The fine could be used as a precedent by other international regulators and will further fuel the discussion around whether Google and other dominant internet platforms like social media giants Facebook should help fund quality online journalism.
Publishers have spent years pushing for financial compensation from Google when it displays excerpts of their content in ‘snippets’ that form an increasingly large part of search results served to answer user queries. Users often receive the information they are looking for from such snippets without actually clicking through to the website of the publisher, meaning they get no discernable advantage to Google using their content.
The tech giant, however, does because the content publishers pay to produce drives traffic to the search engine which Google benefits from by the advertising income it generates and other services offered.
Google argues snippets from articles appearing in its search results drives traffic to publishers websites and apps for free. And that publishers voluntarily choose to have their pages indexed by Google and included in search results. The counter argument is that Google’s near-monopoly position as a search engine across much of the world leaves publishers with little practical choice.

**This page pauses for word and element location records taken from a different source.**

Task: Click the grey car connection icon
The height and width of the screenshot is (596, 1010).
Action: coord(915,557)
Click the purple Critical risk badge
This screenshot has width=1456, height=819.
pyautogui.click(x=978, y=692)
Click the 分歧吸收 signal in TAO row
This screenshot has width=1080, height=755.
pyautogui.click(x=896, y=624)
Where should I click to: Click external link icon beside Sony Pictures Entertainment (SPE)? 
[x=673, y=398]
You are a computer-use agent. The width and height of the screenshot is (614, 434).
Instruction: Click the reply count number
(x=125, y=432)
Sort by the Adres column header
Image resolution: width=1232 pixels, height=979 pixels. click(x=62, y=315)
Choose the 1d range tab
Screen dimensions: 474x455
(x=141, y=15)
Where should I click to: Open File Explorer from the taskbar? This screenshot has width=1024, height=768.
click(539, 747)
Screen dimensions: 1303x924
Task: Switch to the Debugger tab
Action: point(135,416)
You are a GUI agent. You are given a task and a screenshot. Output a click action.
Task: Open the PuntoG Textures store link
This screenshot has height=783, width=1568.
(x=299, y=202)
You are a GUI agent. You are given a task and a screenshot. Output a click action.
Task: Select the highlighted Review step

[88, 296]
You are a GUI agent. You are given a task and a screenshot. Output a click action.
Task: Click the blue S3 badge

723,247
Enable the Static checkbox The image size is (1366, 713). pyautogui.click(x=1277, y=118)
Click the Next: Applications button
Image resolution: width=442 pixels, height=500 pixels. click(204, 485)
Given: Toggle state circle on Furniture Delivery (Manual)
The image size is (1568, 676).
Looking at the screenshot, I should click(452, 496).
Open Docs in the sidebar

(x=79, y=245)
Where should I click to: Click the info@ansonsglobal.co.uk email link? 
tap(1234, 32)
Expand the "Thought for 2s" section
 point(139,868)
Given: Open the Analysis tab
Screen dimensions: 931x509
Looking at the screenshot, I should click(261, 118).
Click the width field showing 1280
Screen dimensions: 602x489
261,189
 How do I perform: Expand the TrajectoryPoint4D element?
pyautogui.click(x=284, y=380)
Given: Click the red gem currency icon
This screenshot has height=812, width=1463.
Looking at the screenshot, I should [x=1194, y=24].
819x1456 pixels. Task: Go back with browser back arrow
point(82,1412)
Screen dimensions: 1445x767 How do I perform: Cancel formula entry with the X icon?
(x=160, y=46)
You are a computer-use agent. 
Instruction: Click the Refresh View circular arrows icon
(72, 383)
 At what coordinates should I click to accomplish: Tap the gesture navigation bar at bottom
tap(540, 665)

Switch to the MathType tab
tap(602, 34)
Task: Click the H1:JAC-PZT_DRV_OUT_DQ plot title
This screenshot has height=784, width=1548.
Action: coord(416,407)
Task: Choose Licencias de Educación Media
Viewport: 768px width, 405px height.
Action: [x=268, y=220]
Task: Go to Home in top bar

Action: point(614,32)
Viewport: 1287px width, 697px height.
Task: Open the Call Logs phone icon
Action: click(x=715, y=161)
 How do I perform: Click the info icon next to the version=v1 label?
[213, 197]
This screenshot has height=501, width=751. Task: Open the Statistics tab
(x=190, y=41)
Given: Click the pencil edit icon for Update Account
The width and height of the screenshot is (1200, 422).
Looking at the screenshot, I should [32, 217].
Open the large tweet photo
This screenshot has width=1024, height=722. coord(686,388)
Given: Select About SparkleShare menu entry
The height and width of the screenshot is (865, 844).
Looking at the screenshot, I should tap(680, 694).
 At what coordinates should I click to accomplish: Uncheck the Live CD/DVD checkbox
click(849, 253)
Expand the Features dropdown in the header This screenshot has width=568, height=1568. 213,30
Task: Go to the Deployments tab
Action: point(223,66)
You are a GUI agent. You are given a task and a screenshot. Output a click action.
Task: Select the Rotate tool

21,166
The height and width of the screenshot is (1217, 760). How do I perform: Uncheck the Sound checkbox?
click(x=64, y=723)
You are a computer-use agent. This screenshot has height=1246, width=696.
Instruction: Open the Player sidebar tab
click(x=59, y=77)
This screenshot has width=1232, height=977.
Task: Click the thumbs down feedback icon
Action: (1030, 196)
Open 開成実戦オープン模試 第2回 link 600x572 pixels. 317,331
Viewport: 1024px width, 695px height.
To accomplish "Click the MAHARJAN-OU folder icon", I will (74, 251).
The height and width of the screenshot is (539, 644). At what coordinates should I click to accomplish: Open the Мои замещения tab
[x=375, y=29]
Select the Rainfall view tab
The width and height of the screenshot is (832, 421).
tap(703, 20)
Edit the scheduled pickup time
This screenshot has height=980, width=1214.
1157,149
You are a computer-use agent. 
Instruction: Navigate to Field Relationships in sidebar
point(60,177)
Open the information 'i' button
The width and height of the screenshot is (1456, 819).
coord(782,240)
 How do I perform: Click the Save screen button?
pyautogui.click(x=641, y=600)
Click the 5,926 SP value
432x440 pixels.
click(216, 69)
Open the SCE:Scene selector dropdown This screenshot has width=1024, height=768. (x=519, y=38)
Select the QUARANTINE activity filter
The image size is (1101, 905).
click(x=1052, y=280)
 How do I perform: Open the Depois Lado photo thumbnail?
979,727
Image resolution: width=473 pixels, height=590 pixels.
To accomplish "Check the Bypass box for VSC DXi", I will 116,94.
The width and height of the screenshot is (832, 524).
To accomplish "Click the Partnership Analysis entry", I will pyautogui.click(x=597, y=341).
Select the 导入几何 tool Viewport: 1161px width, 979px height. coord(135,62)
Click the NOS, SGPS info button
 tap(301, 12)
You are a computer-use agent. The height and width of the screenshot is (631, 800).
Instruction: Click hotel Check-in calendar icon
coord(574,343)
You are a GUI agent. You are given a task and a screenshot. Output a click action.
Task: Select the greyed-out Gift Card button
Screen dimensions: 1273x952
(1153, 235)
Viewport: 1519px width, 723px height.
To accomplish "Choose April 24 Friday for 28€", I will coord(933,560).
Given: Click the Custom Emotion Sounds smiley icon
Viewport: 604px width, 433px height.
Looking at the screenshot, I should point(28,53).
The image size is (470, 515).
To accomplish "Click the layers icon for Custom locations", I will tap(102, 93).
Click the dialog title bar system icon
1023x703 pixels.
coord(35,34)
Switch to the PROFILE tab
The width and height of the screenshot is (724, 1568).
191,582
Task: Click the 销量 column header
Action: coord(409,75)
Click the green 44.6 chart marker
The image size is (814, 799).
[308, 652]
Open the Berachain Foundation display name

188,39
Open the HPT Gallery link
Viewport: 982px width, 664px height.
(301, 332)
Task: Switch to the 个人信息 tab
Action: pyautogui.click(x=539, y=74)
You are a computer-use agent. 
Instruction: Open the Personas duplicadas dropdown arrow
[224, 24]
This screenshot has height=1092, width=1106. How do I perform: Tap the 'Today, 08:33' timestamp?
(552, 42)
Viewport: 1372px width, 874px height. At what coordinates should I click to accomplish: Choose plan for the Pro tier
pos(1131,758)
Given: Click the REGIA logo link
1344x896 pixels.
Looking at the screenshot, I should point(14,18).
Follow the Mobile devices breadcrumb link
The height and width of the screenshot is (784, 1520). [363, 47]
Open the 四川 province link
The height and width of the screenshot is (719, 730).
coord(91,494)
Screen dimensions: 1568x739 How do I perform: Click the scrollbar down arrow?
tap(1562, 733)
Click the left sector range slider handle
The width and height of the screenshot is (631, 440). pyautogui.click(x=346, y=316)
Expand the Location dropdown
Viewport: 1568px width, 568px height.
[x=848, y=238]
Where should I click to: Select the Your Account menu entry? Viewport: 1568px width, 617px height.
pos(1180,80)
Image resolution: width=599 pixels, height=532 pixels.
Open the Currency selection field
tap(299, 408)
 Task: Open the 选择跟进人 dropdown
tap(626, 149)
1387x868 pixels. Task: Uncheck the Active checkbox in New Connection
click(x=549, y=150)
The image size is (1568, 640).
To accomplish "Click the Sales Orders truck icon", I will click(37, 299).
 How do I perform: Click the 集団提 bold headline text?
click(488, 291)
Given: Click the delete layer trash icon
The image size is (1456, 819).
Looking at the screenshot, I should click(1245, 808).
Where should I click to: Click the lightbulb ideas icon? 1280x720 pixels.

Regulators and policymakers are increasingly siding with the publishers and are concerned the dominant position the tech giants now hold across many business verticals, including as a gateway to news and other journalistic content is hurting competition. The Australian government has already insisted Facebook and Google negotiate licensing deals with publishers and given themselves the power to set fees in the event of a failure between parties to reach an agreement.
France’s antitrust regulator commented this morning through its head Isabelle de Silva:
“When an authority decrees an obligation for a company, it must comply scrupulously, both in the spirit and letter [of the decision]. Here, this was unfortunately not the case.”
Google responded through a spokesman.
“We have acted in good faith throughout the entire process. The fine ignores our efforts to reach an agreement, and the reality of how news works on our platforms. To date, Google is the only company to have announced agreements on neighbouring rights.”